The Red Sox are scouting Royals ace James Shields today, FOX Sports’ Ken Rosenthal tweets, noting that in September, teams typically keep eyes on impending free agents in whom they have interest. The Red Sox have spent much of the season pursuing hitting, signing Rusney Castillo and acquiring Yoenis Cespedes and Allen Craig, and they’re expected to address their rotation this offseason. Shields is one possible top-tier option, with a return of Jon Lester being another. Previous rumors have connected the Red Sox to Shields. Here are more notes on the Red Sox.

  • Prospect Eduardo Rodriguez has been so dominant since being acquired for Andrew Miller in July that there might be a chance he could be the Red Sox’ next ace, WEEI.com’s Alex Speier writes. “He has stuff that can possibly dominate a lineup a few times through,” says Triple-A Pawtucket manager Kevin Boles. “Plus arm speed, feel for three pitches. His velocity and the life out of his hand with his fastball, it’s explosive. He’s got swing-and-miss capability. … He looks like he’s one of our best guys.” Speier notes that getting a prospect of Rodriguez’s quality for a rental of a reliever is very rare. After arriving from the Orioles, Rodriguez was terrific in six starts for Double-A Portland before moving up to pitch for Pawtucket in the playoffs.

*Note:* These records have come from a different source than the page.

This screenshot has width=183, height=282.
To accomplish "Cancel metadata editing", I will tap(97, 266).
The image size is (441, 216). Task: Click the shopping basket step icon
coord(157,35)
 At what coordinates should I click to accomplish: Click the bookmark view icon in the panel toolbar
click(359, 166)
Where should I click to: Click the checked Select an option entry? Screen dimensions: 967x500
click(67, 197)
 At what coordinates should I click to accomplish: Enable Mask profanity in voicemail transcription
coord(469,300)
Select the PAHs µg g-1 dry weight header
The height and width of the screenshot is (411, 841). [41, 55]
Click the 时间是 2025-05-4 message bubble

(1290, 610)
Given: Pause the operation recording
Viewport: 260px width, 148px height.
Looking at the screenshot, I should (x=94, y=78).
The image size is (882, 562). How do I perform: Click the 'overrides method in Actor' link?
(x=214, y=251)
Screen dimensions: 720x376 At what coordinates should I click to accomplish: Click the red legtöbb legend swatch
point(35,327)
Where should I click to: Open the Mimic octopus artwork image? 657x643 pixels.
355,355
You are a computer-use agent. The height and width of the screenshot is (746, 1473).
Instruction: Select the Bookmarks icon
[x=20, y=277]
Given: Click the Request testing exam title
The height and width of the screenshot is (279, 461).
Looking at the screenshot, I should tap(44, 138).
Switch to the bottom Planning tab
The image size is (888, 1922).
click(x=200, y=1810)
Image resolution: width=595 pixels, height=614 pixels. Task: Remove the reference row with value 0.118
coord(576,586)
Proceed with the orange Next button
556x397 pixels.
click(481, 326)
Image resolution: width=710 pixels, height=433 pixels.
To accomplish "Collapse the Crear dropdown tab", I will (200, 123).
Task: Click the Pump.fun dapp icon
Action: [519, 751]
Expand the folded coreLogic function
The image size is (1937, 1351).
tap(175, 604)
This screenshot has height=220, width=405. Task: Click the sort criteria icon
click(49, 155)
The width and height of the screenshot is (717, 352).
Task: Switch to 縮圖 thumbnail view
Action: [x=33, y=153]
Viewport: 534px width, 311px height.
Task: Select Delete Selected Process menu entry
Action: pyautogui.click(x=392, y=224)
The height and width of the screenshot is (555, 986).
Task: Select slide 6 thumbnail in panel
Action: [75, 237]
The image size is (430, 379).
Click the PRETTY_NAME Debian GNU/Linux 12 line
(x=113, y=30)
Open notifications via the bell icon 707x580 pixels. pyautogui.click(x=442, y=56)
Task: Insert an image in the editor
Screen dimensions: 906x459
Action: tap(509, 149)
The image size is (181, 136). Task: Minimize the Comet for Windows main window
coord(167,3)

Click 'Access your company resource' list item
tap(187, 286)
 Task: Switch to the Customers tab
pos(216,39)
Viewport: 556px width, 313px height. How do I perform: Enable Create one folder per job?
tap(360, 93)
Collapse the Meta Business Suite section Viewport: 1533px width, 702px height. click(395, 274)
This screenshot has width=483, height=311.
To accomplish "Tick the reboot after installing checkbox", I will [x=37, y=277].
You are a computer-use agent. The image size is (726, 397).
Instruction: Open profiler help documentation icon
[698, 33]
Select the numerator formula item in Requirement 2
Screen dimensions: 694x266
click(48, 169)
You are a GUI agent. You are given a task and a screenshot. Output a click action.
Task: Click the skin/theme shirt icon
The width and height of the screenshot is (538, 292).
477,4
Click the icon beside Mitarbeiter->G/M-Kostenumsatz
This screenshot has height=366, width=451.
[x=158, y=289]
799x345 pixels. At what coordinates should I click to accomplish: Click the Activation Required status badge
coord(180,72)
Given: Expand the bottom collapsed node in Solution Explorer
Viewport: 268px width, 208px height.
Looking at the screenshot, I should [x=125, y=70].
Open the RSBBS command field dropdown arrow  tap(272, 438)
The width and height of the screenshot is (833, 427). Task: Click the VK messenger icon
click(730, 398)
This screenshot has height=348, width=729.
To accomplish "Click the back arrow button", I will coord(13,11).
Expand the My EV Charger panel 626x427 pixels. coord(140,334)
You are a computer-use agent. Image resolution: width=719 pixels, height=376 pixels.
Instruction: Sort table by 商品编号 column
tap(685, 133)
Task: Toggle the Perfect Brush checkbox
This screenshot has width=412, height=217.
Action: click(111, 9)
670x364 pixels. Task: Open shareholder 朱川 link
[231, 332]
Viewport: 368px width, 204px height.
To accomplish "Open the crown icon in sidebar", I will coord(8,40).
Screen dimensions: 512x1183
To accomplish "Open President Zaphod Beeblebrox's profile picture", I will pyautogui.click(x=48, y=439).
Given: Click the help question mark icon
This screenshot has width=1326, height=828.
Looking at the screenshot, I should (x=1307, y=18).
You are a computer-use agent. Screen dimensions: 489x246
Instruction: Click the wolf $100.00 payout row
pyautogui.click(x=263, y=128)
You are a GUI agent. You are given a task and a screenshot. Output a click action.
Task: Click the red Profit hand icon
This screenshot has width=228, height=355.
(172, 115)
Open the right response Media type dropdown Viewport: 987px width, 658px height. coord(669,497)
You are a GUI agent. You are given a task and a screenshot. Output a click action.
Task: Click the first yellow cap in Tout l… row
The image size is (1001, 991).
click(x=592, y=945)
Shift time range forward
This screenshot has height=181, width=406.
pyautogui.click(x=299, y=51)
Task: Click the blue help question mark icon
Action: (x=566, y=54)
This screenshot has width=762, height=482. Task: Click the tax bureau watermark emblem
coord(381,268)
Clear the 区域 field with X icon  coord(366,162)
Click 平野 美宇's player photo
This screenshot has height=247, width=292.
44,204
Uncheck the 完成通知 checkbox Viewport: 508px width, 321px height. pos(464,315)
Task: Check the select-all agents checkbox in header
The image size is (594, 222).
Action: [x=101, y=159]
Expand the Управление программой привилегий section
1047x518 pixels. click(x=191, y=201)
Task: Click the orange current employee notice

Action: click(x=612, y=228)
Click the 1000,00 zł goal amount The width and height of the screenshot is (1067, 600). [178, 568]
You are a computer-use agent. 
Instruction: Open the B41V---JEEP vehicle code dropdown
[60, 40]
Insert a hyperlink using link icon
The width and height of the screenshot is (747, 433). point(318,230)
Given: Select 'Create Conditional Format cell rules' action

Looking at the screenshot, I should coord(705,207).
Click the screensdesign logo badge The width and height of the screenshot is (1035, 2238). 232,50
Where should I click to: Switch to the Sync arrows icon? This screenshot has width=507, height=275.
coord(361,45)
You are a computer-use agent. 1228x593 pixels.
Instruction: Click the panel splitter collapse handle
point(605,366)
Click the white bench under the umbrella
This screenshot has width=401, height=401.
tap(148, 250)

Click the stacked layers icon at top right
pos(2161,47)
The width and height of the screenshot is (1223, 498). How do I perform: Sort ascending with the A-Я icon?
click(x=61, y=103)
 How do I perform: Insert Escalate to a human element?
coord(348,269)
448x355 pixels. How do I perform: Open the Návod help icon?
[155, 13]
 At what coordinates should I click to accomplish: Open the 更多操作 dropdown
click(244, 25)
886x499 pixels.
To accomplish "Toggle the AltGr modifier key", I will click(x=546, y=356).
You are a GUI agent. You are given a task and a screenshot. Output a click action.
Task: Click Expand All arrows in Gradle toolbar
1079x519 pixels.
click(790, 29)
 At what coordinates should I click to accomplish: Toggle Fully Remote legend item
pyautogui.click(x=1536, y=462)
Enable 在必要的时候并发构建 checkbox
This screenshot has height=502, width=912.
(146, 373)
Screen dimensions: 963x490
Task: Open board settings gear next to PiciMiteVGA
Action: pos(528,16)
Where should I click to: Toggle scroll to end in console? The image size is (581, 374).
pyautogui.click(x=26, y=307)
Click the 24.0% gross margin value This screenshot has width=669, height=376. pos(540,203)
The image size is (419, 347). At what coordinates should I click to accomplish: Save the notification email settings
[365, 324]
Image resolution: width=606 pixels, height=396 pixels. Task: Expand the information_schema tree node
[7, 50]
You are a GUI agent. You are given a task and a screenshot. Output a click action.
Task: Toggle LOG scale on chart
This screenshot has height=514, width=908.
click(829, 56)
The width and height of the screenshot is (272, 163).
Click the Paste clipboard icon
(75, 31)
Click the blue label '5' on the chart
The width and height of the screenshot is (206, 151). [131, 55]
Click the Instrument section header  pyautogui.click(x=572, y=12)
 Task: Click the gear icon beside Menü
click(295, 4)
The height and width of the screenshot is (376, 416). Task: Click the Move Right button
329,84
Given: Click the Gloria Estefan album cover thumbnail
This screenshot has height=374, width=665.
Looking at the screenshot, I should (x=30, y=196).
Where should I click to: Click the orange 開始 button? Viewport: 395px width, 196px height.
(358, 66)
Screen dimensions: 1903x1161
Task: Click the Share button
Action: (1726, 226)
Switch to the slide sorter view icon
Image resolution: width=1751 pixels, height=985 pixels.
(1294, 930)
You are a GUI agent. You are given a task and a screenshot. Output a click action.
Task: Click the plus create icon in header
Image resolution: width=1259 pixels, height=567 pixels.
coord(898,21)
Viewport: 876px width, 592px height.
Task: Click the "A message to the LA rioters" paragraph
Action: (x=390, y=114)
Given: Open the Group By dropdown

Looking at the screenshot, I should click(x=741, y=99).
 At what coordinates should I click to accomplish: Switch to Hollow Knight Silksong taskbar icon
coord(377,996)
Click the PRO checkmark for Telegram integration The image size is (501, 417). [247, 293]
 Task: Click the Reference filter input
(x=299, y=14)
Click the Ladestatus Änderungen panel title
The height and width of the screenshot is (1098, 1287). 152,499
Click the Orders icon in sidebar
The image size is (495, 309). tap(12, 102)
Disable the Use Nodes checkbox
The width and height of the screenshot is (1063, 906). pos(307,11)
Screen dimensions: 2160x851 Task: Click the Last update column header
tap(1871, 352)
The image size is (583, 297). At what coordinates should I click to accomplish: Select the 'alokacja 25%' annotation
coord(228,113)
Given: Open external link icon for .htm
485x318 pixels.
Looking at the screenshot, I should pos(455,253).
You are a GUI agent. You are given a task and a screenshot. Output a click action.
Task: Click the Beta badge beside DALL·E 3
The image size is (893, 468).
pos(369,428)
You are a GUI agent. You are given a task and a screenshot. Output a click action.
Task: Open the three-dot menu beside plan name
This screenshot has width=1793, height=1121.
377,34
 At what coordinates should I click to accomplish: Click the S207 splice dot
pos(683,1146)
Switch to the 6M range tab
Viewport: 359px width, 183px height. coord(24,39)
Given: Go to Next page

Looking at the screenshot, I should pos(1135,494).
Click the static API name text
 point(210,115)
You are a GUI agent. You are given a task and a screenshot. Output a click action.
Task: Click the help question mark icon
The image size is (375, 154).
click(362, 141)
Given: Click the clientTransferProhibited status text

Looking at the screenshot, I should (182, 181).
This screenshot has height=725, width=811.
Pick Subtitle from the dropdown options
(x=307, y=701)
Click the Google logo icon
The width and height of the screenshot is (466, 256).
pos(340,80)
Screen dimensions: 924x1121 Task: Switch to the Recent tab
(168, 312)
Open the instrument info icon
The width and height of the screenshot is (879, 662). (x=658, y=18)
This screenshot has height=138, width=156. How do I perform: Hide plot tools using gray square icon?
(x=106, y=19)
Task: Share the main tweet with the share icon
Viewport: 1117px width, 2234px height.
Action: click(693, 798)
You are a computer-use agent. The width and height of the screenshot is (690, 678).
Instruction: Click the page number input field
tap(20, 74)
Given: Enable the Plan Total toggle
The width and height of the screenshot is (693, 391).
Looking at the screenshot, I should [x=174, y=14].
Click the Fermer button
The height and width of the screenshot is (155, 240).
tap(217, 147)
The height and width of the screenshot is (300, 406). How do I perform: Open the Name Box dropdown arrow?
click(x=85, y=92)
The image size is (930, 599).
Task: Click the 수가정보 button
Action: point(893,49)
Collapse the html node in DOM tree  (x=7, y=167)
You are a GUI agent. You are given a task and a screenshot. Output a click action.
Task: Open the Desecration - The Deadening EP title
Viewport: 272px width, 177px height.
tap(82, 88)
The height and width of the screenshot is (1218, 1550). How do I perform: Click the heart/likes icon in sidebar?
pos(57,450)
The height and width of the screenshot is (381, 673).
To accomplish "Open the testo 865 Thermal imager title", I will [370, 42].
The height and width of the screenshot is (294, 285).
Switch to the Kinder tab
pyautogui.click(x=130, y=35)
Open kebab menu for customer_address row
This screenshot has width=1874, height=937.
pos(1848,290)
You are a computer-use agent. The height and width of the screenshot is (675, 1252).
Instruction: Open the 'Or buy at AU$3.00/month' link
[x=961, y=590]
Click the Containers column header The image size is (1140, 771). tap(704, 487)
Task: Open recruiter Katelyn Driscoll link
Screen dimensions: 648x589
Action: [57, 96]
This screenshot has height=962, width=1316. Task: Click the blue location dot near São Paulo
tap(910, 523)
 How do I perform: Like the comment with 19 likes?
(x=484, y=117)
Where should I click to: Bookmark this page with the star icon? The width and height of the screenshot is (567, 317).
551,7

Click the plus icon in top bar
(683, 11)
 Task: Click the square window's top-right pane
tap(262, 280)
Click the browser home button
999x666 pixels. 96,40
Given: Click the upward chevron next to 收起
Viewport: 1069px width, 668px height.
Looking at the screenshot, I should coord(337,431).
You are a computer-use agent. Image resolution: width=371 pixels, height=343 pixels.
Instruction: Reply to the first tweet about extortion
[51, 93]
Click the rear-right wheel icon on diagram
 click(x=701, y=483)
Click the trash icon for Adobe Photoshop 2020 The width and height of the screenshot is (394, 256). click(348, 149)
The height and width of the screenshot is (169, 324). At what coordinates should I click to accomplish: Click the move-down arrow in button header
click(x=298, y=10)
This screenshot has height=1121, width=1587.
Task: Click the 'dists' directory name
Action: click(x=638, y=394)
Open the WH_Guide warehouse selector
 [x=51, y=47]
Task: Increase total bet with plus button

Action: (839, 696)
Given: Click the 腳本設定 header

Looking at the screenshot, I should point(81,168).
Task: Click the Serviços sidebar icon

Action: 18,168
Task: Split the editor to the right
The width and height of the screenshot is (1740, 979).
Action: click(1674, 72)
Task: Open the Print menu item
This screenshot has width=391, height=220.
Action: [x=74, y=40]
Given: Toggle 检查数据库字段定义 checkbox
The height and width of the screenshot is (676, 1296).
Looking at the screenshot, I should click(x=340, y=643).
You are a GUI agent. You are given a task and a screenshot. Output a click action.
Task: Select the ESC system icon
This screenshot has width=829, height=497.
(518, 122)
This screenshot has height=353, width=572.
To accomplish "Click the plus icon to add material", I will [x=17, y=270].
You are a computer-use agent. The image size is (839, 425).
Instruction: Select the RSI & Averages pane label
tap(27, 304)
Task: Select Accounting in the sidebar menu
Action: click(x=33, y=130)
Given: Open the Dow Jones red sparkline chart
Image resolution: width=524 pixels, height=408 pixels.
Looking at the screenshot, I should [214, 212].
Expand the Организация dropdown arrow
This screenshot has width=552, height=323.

  • One problem with projecting the Red Sox’ future is figuring out how long David Ortiz will continue to hit, Tim Britton of the Providence Journal writes. At age 38, Ortiz has hit .264/.357/.517, with a number of high-impact home runs. As a big slugger in his late 30s who’s still relatively healthy and consistently productive, Ortiz is already a somewhat unusual player, and it’s unclear how long the Red Sox will be able to count on him.